The Child Care and Protection Agency (CC&PA) and Ministry of Education Welfare Office are looking into complaints of truancy and neglect in the Vryheid’s Lust community.
During a visit to the community yesterday, Stabroek News noticed several school-age children milling about the neighbourhood during school hours. Children as young as six years old were seen running around the neighbourhood completing errands for their parents, such as purchasing cigarettes. Several boys, who could have been between 12 to 14 years old, were seen playing a game of dice around 11 am.

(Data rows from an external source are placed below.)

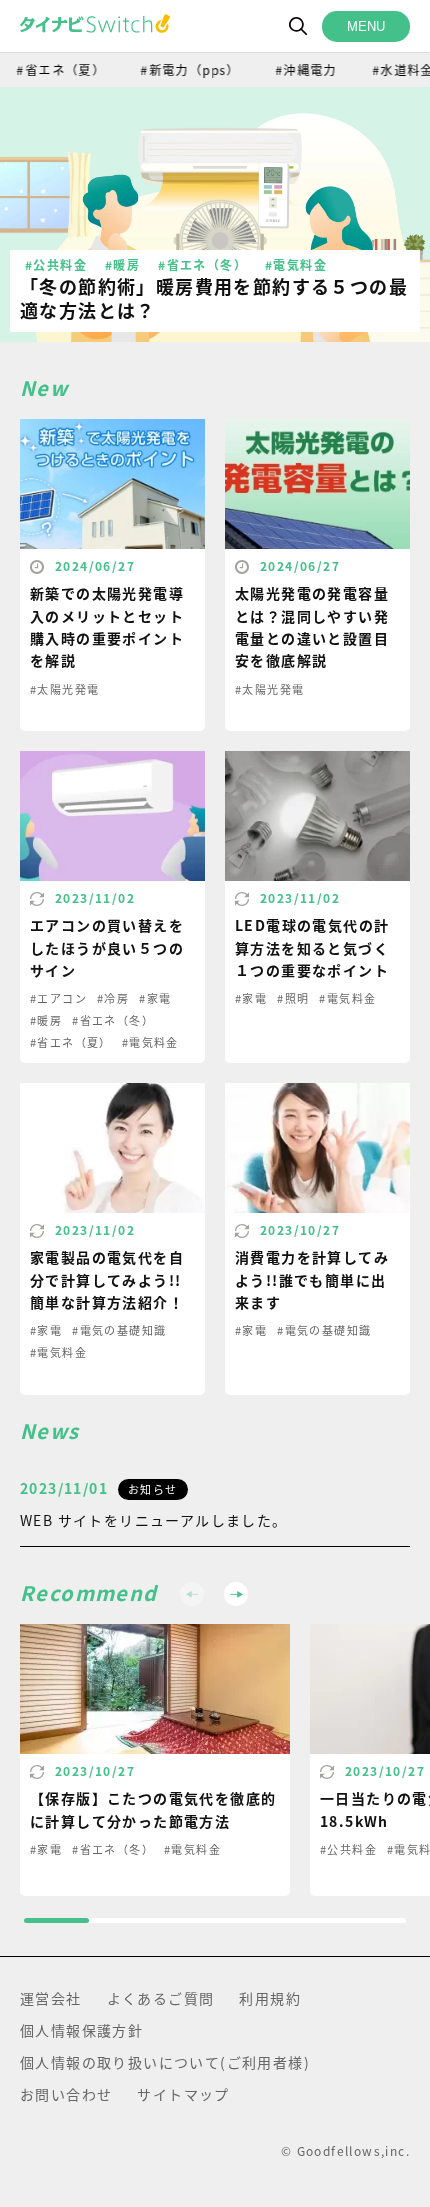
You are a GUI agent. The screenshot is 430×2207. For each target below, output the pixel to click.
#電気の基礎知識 (119, 1330)
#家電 (155, 998)
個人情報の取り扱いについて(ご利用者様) (165, 2062)
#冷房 (113, 998)
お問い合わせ (66, 2094)
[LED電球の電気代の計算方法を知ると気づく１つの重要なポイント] (317, 907)
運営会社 (51, 1998)
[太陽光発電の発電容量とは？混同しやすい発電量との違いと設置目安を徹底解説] (317, 575)
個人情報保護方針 (81, 2030)
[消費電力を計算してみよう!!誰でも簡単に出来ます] (317, 1239)
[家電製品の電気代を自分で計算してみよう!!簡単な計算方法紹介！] (112, 1239)
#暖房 (122, 264)
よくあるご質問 (161, 1998)
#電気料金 (296, 264)
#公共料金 (56, 264)
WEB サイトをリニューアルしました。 (154, 1520)
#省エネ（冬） (202, 264)
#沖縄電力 (295, 69)
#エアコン (58, 998)
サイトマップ (183, 2094)
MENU (366, 26)
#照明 (293, 998)
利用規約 (270, 1998)
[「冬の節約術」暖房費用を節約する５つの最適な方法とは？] (215, 214)
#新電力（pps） (180, 69)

Persons in the area told this publication that there are numerous children in the community who regularly miss school. These children range in age from the previously mentioned primary school age to high school dropouts who roam the neighbourhood committing petty crimes.

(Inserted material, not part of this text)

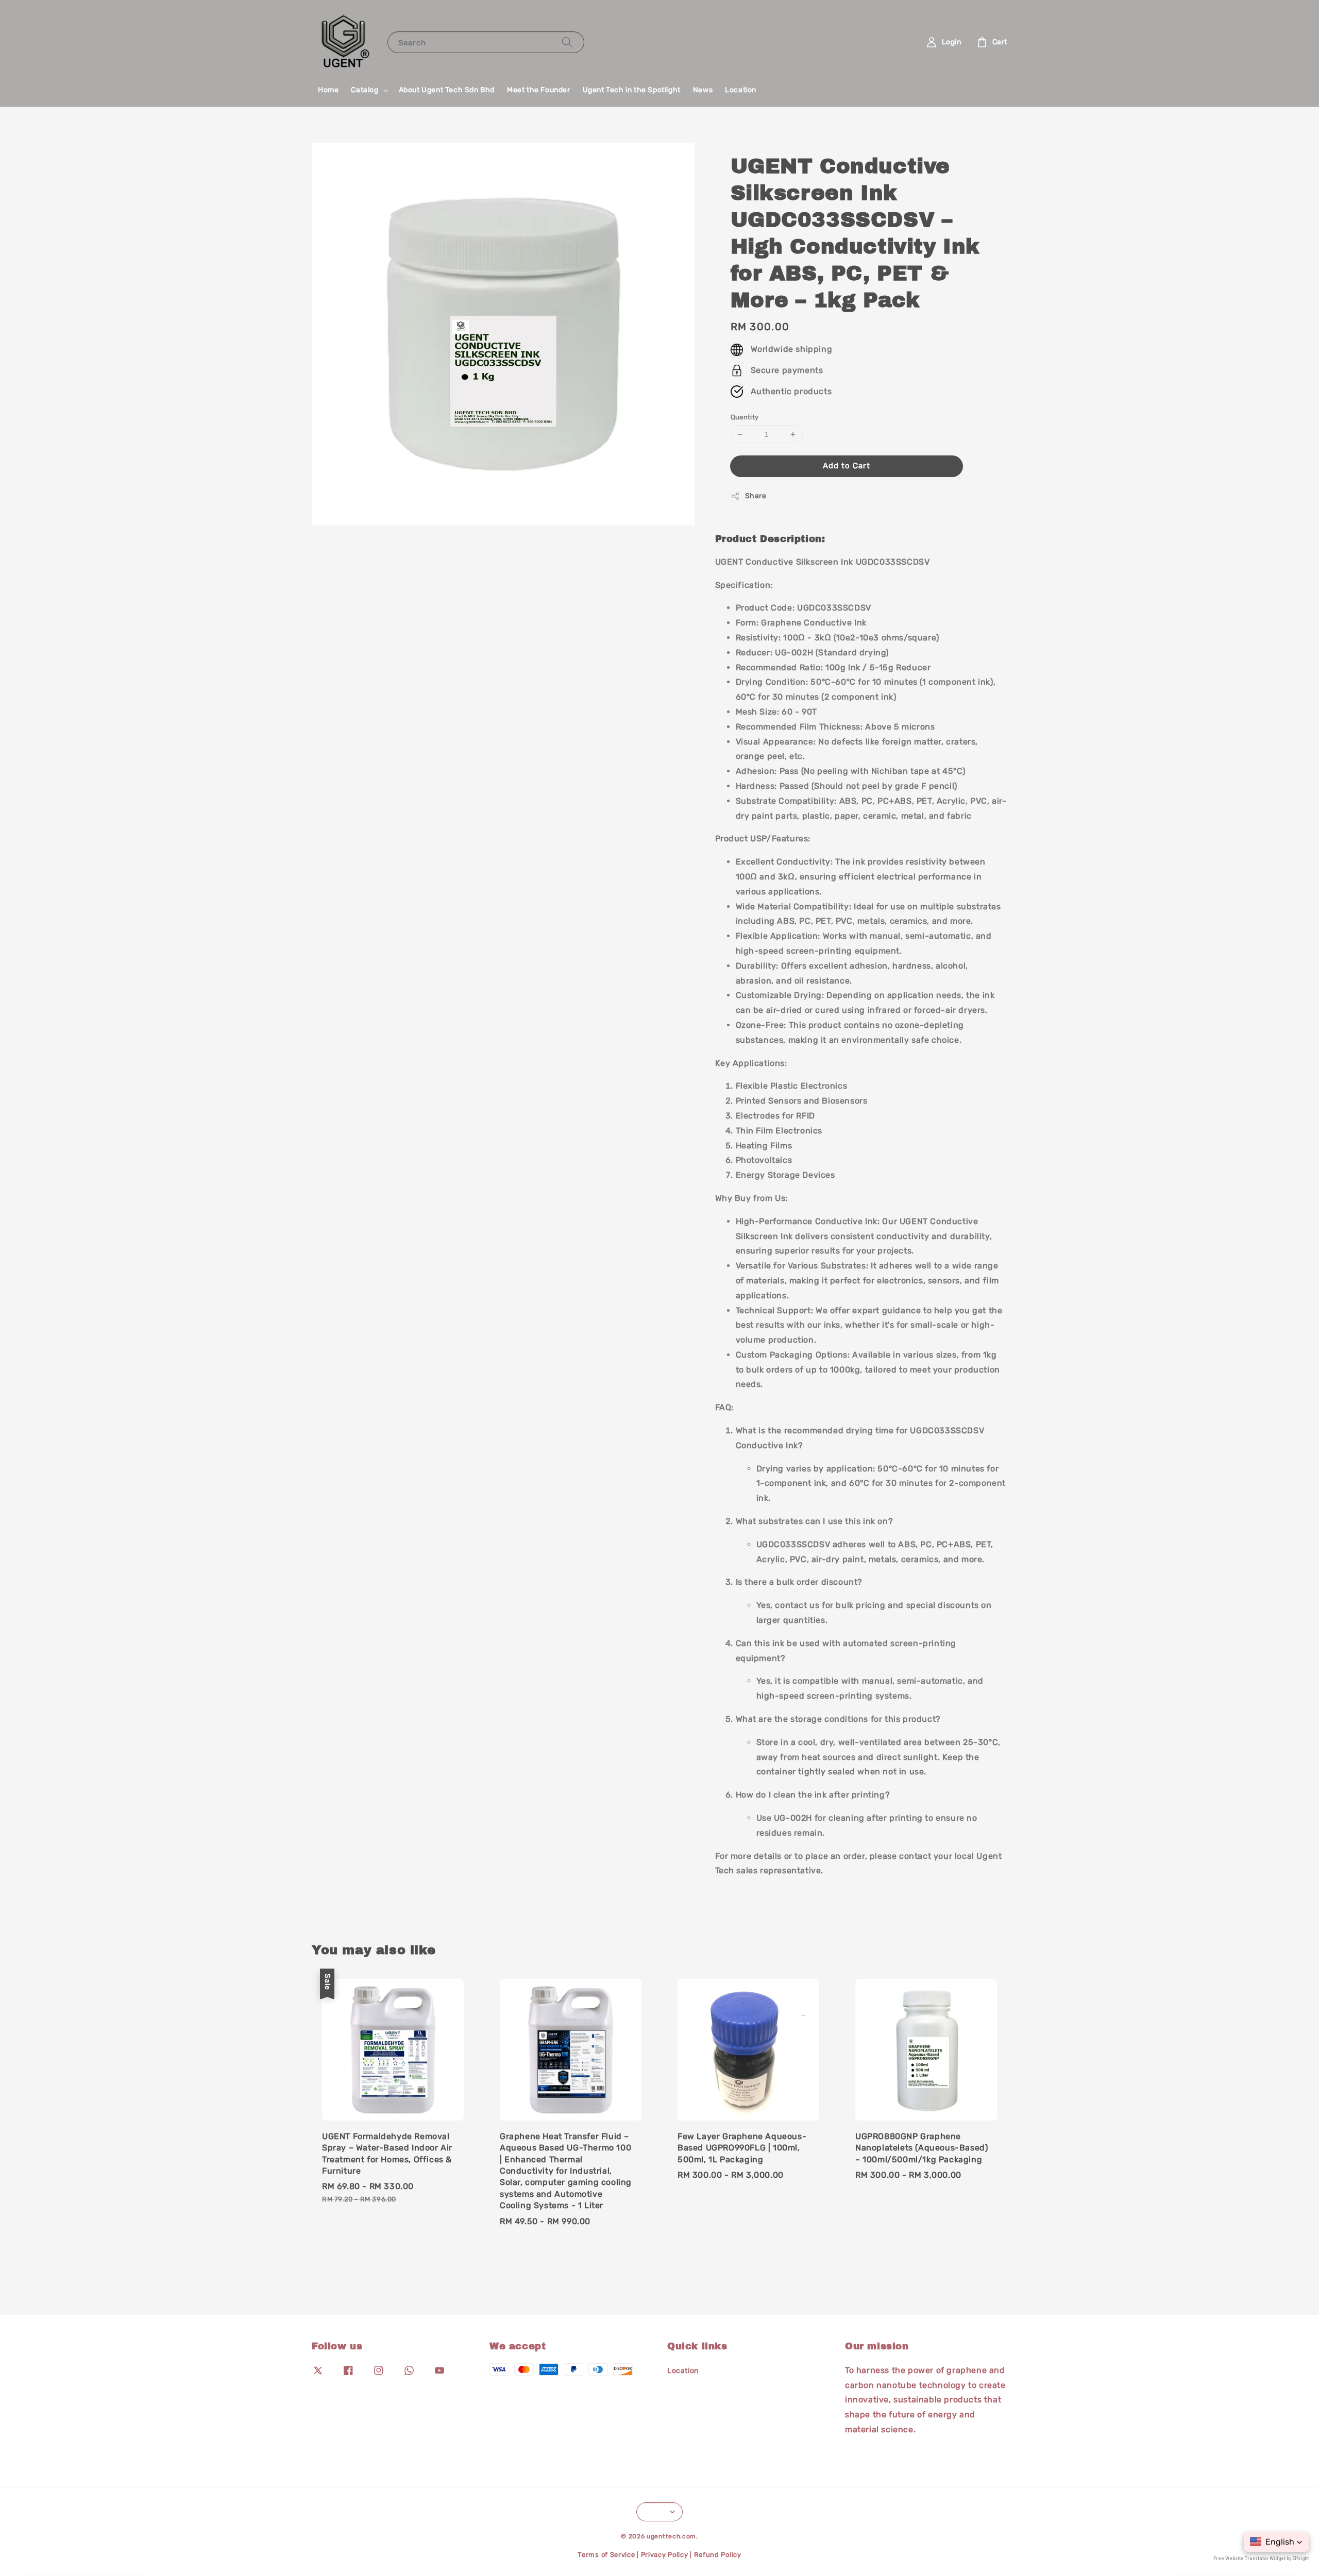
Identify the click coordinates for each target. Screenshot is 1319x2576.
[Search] (567, 42)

Further compounding the situation, according to residents, are instances of neglect and abuse. One dwelling, which was pointed out, was said to be without running water and toilet facilities with its occupants disposing of bodily waste in a bucket which is dumped in the drain running alongside the street. It was observed that among the occupants of the home are six young children who appear to range in age from about four to eight years old. These children were climbing up and down a dilapidated stairway and playing in the yard with a pig.
Concerned members of the community claimed to have made several complaints to the Ministry of Education Welfare Office and CC&PA but have seen no change in the situation.
When contacted, the Welfare Office of the Ministry of Education said there was no record of any complaints having been made. Director of the CC&PA Ann Greene said that if the complaints had been made as residents claimed then action would’ve been taken in 48 hrs as is the policy of her organisation.
However, Jean March, a resident of the community, refuted Greene’s statement, telling Stabroek News that she had personally made a complaint to the CC&PA and was asked by the individual to whom she spoke if she could not speak to her neighbour whom she had noticed beating her child for about 17 minutes. March said she told the young lady who had answered the phone that the neighbours were not the type of persons to whom you could speak. Since the time of that phone call some two years ago March said no one from the CC&PA had visited the community.
Stabroek News was able to secure assurances from a welfare officer in the Region 4 Welfare Office that an investigation would be done within the week.